In clinical studies with Parkinson’s disease patients, 38.7% of patients were older than 65 years. There were no apparent differences in efficacy or safety between older and younger patients, except that the relative risk of hallucination associated with the use of MIRAPEX tablets was increased in the elderly.

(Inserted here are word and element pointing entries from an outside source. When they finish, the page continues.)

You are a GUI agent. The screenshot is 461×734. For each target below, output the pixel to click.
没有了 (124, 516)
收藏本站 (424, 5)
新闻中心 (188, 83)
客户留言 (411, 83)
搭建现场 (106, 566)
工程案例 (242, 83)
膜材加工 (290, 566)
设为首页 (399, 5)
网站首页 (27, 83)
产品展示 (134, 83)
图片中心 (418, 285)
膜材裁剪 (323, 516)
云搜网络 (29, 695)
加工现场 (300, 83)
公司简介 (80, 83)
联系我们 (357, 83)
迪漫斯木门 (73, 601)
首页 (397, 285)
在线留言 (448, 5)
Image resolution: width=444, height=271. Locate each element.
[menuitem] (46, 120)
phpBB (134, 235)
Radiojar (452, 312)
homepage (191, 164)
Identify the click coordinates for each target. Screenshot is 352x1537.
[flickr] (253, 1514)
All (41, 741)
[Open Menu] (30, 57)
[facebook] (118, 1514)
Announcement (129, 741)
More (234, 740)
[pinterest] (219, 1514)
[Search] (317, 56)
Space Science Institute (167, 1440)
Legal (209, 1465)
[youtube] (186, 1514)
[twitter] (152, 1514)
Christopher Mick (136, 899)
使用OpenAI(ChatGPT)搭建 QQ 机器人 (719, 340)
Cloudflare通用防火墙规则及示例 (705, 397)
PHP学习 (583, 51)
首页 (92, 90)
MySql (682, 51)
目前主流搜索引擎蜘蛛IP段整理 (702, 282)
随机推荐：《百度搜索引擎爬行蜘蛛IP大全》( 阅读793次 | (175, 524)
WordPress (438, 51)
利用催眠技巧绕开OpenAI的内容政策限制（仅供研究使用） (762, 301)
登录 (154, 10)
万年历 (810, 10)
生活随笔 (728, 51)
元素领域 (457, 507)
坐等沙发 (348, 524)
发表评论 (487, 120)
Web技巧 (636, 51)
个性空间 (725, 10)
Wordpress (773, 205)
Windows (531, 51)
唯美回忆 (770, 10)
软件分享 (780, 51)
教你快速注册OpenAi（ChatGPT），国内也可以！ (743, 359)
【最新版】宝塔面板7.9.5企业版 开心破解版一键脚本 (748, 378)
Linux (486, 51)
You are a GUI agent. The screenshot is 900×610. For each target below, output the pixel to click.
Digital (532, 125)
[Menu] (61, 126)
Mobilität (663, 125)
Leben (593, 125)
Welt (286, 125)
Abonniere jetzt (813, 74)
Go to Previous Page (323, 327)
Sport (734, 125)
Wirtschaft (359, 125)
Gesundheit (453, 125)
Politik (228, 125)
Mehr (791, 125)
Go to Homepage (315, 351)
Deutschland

In clinical studies with RLS patients, 22% of patients were at least 65 years old. There were no apparent differences in efficacy or safety between older and younger patients.

8.6. Renal Impairment

The elimination of pramipexole is dependent on renal function. Pramipexole clearance is extremely low in dialysis patients, as a negligible amount of pramipexole is removed by dialysis. Caution should be exercised when administering MIRAPEX tablets to patients with renal disease [see Dosage and Administration (2.2), Warnings and Precautions (5.7), and Clinical Pharmacology (12.3)].